Oldest Gravestone

I may have found one of the country’s oldest gravestones. Until last week, the oldest one I'd catalogued was from 1590 up in Banff on Scotland’s north-eastern coast. Now it’s true that there are many ancient cairns and grave mounds dotted about, and ancient stone coffins too. Actual grave markers with names and dates don’t really appear until the seventeenth century, of which there are some good examples at Colne and Altham. Last weekend, I found an Elizabethan grave marker in Preston. The stone had been broken up to make a pavement around St John’s Church in the city centre, but thankfully the name and date have been preserved. It simply states:

MARY COWIA

1574

The name may be incomplete; she may be Mary Cowley, Cowlan, Cowan. I’ve looked up the church’s burial registers, but they only go back to 1642. Furthermore, the medieval church in the shadow of which Mary C. was buried was demolished and re-built in 1581 (and again under Victoria), so it’s a wonder her tombstone survived at all.

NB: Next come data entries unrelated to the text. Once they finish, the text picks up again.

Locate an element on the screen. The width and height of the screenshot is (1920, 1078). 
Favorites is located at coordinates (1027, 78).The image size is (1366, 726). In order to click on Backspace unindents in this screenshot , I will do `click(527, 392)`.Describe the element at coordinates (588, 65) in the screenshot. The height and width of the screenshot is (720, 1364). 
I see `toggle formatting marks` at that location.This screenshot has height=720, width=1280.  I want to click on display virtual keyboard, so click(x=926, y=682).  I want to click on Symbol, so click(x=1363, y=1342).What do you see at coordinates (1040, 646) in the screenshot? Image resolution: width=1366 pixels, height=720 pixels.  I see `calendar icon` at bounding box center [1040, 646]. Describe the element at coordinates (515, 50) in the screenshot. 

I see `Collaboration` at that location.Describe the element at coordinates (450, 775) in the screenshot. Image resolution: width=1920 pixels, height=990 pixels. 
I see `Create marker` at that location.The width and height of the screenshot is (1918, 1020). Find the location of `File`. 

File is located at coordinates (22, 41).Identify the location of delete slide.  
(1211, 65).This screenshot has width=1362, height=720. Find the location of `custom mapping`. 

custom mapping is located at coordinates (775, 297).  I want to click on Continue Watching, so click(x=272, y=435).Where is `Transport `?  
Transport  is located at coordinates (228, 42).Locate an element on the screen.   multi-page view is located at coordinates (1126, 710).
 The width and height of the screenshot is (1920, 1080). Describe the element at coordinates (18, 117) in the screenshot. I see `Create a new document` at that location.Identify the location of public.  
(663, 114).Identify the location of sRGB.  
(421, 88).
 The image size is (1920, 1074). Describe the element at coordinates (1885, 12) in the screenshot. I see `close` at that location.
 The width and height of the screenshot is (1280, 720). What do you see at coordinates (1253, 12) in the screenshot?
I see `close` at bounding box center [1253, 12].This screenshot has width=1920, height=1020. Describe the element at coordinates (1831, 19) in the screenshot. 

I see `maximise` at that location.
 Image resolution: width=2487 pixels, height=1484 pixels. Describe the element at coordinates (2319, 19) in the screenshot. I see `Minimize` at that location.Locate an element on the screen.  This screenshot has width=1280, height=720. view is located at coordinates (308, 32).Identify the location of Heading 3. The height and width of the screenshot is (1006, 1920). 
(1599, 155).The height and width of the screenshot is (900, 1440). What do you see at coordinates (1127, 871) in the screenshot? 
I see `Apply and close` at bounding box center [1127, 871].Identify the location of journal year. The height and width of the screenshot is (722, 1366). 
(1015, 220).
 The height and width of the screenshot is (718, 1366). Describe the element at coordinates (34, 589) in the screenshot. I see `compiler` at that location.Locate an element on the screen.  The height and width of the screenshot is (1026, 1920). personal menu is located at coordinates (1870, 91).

Because the surviving piece fitted neatly into a gap next to a metal drain cover, it was deemed prudent to retain. Of course, it might be a forgery, but the lettering is correct and the numeral 5 is how an Elizabethan mason would have carved the figure. We might also query what motive one might have for creating a fake- it’s hardly a tourist attraction or money-spinner.

 

This is the oldest named gravestone I’ve ever seen, though of its namesake I can find out nothing. She may have been an infant, or an old lady, unhappy and fazed by the difficult times in which she lived. Will she have heard the gospel from that Preston pulpit, or was she trusting in the old ceremonies and masses to save her soul? In the following century, Lancashire was considered the most Presbyterian county outside of London, whilst also having one of the largest Roman Catholic ('recusant') populations. She may be unknown to us, but she was known to God, and He had regard for the state of her soul. Through good fortune and her estate’s surplus, she was able to purchase a little square foot of basic 'immortality'. To those who believe in Him, Christ has purchased for them an eternity of immortality, which neither sin nor death may break, wear away or cover up.

Blessed and holy is he who has part in the first resurrection. Over such the second death has no power, but they shall be priests of God and of Christ, and shall reign with Him a thousand years.